++++ ENTRIES SUPPLIED ++++

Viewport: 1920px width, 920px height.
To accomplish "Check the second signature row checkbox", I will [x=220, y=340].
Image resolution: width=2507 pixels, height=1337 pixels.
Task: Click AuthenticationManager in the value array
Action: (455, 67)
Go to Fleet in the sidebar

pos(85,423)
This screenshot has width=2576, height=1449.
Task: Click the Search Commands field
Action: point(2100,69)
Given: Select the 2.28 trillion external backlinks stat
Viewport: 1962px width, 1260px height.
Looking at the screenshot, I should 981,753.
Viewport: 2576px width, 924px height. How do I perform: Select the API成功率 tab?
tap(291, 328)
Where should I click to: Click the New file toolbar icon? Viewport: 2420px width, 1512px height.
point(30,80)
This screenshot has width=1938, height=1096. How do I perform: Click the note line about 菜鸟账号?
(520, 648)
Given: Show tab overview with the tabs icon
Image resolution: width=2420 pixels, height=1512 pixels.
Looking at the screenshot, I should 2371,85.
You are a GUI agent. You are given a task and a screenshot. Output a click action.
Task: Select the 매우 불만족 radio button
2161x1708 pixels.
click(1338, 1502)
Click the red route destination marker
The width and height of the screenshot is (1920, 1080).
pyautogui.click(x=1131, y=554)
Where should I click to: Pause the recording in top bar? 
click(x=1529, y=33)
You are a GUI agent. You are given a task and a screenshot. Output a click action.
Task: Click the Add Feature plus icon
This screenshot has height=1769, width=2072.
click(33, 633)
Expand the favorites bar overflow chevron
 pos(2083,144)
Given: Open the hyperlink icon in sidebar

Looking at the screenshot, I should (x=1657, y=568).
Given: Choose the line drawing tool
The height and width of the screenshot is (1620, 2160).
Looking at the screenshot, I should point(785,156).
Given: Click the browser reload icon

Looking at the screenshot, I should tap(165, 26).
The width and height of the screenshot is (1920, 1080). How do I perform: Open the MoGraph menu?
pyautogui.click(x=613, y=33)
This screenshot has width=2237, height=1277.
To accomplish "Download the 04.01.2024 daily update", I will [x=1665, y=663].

++++

EXERCISE:
Write the listing out again, matching every line exactly.

EXERCISE RESPONSE:
Viewport: 1920px width, 920px height.
To accomplish "Check the second signature row checkbox", I will [x=220, y=340].
Image resolution: width=2507 pixels, height=1337 pixels.
Task: Click AuthenticationManager in the value array
Action: (455, 67)
Go to Fleet in the sidebar

pos(85,423)
This screenshot has width=2576, height=1449.
Task: Click the Search Commands field
Action: point(2100,69)
Given: Select the 2.28 trillion external backlinks stat
Viewport: 1962px width, 1260px height.
Looking at the screenshot, I should 981,753.
Viewport: 2576px width, 924px height. How do I perform: Select the API成功率 tab?
tap(291, 328)
Where should I click to: Click the New file toolbar icon? Viewport: 2420px width, 1512px height.
point(30,80)
This screenshot has width=1938, height=1096. How do I perform: Click the note line about 菜鸟账号?
(520, 648)
Given: Show tab overview with the tabs icon
Image resolution: width=2420 pixels, height=1512 pixels.
Looking at the screenshot, I should 2371,85.
You are a GUI agent. You are given a task and a screenshot. Output a click action.
Task: Select the 매우 불만족 radio button
2161x1708 pixels.
click(1338, 1502)
Click the red route destination marker
The width and height of the screenshot is (1920, 1080).
pyautogui.click(x=1131, y=554)
Where should I click to: Pause the recording in top bar? 
click(x=1529, y=33)
You are a GUI agent. You are given a task and a screenshot. Output a click action.
Task: Click the Add Feature plus icon
This screenshot has height=1769, width=2072.
click(33, 633)
Expand the favorites bar overflow chevron
 pos(2083,144)
Given: Open the hyperlink icon in sidebar

Looking at the screenshot, I should (x=1657, y=568).
Given: Choose the line drawing tool
The height and width of the screenshot is (1620, 2160).
Looking at the screenshot, I should point(785,156).
Given: Click the browser reload icon

Looking at the screenshot, I should tap(165, 26).
The width and height of the screenshot is (1920, 1080). How do I perform: Open the MoGraph menu?
pyautogui.click(x=613, y=33)
This screenshot has width=2237, height=1277.
To accomplish "Download the 04.01.2024 daily update", I will [x=1665, y=663].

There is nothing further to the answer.